“日本初”のプロスポーツ選手エージェントが語る 年収アップのための「給与交渉術」 第3回 オリックス・清原和博編(2/4)

選手本人の説得も交渉成功のキーポイント

最終的には人と人とのつながり。パワーバランスを見誤ると、逆にいい結果が生まれないことも

だから、選手の希望額が明らかに高すぎる場合には、チームと契約交渉に入る前にまず選手と代理人で十分に話し合い、金額の幅に関して合意しておくことが非常に重要です。そのまま契約交渉に入っても決裂するのは目に見えていますから。

もちろん、選手側の代理人ですから、少しでも選手に有利な形で契約をまとめる努力はします。ただ、希望の金額に根拠があればいいのですが、その根拠も示せずにただ1億円ほしいとか2億円ほしいと要求するのは論外です。

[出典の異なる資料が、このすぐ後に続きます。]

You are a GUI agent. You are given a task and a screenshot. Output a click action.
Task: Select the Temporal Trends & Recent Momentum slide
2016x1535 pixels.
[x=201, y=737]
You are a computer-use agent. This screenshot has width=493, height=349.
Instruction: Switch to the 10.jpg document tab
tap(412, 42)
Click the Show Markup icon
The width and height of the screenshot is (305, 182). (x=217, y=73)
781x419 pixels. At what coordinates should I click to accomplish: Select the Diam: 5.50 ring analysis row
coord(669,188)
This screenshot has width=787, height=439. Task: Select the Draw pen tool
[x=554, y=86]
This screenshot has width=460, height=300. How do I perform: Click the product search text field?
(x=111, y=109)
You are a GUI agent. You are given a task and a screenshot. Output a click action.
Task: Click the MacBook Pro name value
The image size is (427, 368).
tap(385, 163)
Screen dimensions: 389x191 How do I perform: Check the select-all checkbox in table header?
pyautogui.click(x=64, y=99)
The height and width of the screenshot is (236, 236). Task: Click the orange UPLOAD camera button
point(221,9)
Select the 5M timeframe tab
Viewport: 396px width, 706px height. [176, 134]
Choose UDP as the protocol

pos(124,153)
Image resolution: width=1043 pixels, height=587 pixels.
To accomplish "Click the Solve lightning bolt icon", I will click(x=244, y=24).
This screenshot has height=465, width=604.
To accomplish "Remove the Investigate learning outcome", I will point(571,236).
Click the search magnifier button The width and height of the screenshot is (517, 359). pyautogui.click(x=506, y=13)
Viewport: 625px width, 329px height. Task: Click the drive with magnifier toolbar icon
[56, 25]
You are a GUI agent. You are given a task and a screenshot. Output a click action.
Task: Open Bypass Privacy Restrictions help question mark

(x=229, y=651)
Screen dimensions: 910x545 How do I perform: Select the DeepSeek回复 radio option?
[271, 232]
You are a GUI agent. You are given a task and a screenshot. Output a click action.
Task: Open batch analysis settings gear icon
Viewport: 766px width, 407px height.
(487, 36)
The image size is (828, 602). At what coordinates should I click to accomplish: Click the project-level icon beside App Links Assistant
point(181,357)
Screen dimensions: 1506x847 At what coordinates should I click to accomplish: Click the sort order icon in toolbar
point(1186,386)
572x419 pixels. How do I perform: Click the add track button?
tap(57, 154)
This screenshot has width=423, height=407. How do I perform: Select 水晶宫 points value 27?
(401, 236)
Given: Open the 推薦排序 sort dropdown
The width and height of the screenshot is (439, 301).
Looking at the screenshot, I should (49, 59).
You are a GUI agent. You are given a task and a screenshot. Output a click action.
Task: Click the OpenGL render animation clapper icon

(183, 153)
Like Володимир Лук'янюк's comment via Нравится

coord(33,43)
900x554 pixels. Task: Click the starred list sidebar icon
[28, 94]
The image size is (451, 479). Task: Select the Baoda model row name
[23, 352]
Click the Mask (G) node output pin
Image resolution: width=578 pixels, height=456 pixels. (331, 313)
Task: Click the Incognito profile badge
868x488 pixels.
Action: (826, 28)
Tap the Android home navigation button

選手が代理人の説得に一切耳を貸さず、あくまで根拠のない数字を押し通そうというなら、代理人の仕事をお断りするしかありません。初めから「負け」が見えている交渉など成立するわけがないですから。つまり、代理人の仕事はチームのフロントと交渉することがメインですけれども、契約交渉を成功させるためには、「本人を説得する」ということも非常に大切です。

人間力を“肝”にした交渉戦術を

交渉がうまくいかない場合、実績のある選手であれば、交渉術としてはわざと怒ってみせるというのもありえるし、ハッタリで別の選択肢をにおわしてもおかしくありません。ただ、僕自身はそういうやり方があまり好きじゃない。そこはあくまで、人間性の問題だと思います。

前にもお話したように、交渉事がうまくまとまるかどうかは、最終的に人間力(“ニンゲンリキ”)や誠実さに委ねられるというのが僕の考えです。そこを抜かしてしまった交渉は、年収アップを勝ち取ることができたとしても、後で必ずツケが回ってくると思っています。